[torchbench][accuracy] demucs accuracy check failed #459

alexbaden · 2024-02-06T04:44:10Z

» benchmarks/dynamo/torchbench.py --float32 -dxpu -n10 --no-skip --dashboard --training --inductor --accuracy --output /tmp/torchbench.csv --filter demucs







loading model: 0it [00:05, ?it/s]
xpu  train demucs                             
WARNING:common:fp64 golden ref were not generated for demucs. Setting accuracy check to cosine
/localdisk/abaden/Projects/envs/triton-benchmark-env/lib/python3.10/site-packages/fbgemm_gpu/fbgemm_gpu_py.so: undefined symbol: _ZNK5torch8autograd4Node4nameEv
/localdisk/abaden/Projects/envs/triton-benchmark-env/lib/python3.10/site-packages/fbgemm_gpu/fbgemm_gpu_py.so: undefined symbol: _ZNK5torch8autograd4Node4nameEv
skipping cudagraphs for unknown reason
skipping cudagraphs for unknown reason
skipping cudagraphs for unknown reason
skipping cudagraphs for unknown reason
[2024-02-05 21:43:53,107] torch._dynamo.utils: [WARNING] Similarity score=0.00015774701023474336
fail_accuray

The text was updated successfully, but these errors were encountered:

whitneywhtsang · 2024-02-08T16:55:47Z

Also fail with v2.1.

ienkovich · 2024-02-13T04:49:35Z

demucs fails only in training and it happens due to random numbers usage in training. Training passes on CPU but fails on XPU in both eager and inductor modes. Looks like this happens because RNG state is not reset properly for XPU between model runs.

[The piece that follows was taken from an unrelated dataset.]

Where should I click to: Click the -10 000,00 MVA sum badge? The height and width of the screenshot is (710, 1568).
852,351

There are at least two places where torch.manual_seed is replaced with an implementation that is not XPU-enabled:
https://github.com/weishi-deng/benchmark/blob/main/torchbenchmark/util/env_check.py#L133
https://github.com/weishi-deng/benchmark/blob/main/userbenchmark/dynamo/dynamobench/common.py#L329
Fixing it lets demucs pass on XPU in eager mode.

Here is a patch I use

diff --git a/torchbenchmark/util/env_check.py b/torchbenchmark/util/env_check.py
index 956fdb4f..bef4924b 100644
--- a/torchbenchmark/util/env_check.py
+++ b/torchbenchmark/util/env_check.py
@@ -125,6 +125,8 @@ def set_random_seed():

         if not torch.cuda._is_in_bad_fork():
             torch.cuda.manual_seed_all(seed)
+        if hasattr(torch, 'xpu') and not torch.xpu._is_in_bad_fork():
+            torch.xpu.manual_seed_all(seed)
         return default_generator.manual_seed(seed)

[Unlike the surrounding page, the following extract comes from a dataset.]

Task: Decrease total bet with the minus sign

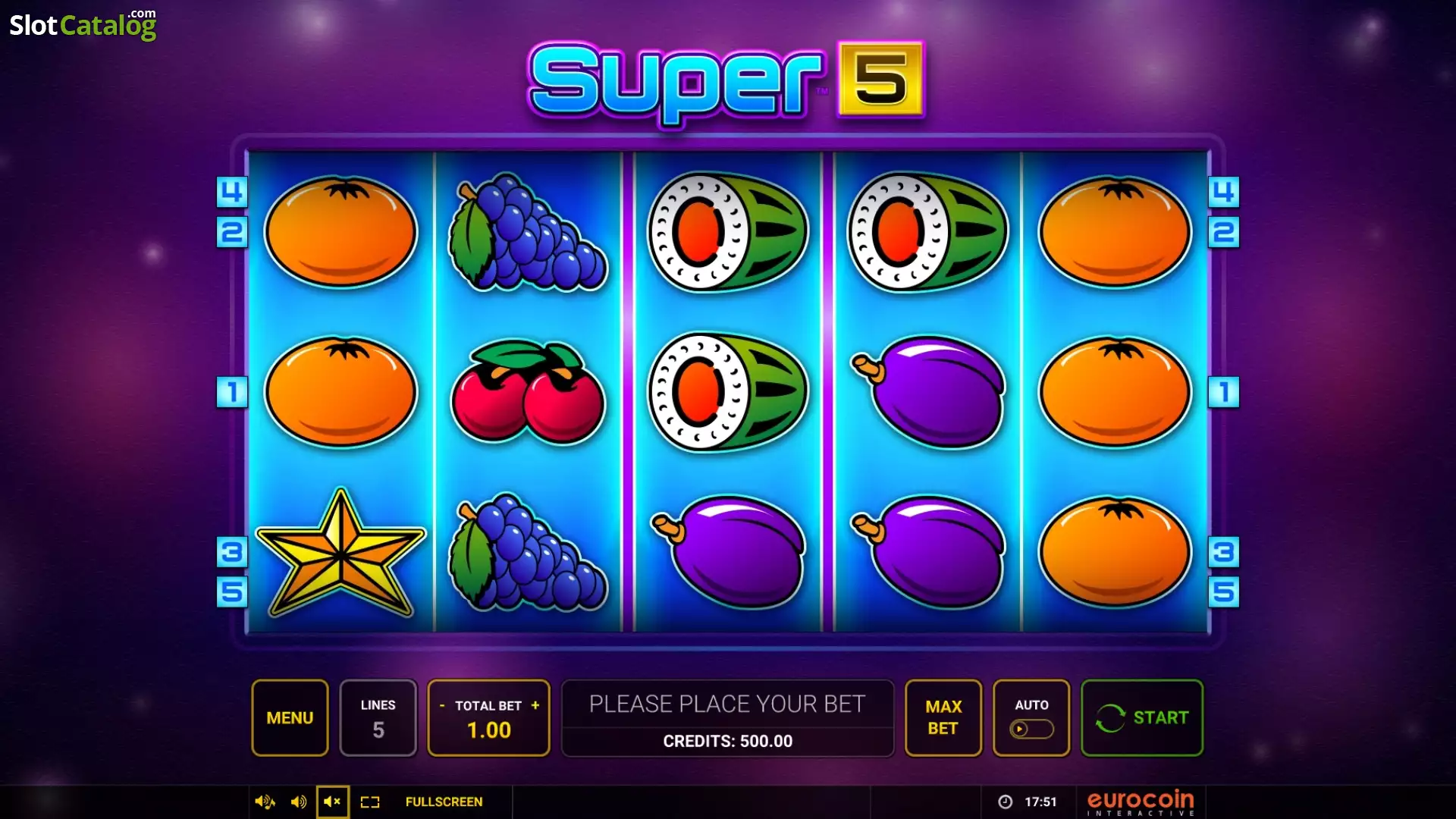Action: [x=442, y=705]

     torch.manual_seed(MAIN_RANDOM_SEED)
diff --git a/userbenchmark/dynamo/dynamobench/common.py b/userbenchmark/dynamo/dynamobench/common.py
index 831dfe06..1bf14e96 100644
--- a/userbenchmark/dynamo/dynamobench/common.py
+++ b/userbenchmark/dynamo/dynamobench/common.py
@@ -320,10 +320,17 @@ def patch_torch_manual_seed():
         from torch._C import default_generator

         seed = 1337
-        import torch.cuda

-        if not torch.cuda._is_in_bad_fork():
-            torch.cuda.manual_seed_all(seed)
+        try:
+            import intel_extension_for_pytorch
+
+            if torch.xpu.is_available() and not torch.xpu._is_in_bad_fork():
+                torch.xpu.manual_seed_all(seed)
+        except:
+            import torch.cuda
+
+            if torch.cuda.is_available() and not torch.cuda._is_in_bad_fork():
+                torch.cuda.manual_seed_all(seed)
         return default_generator.manual_seed(seed)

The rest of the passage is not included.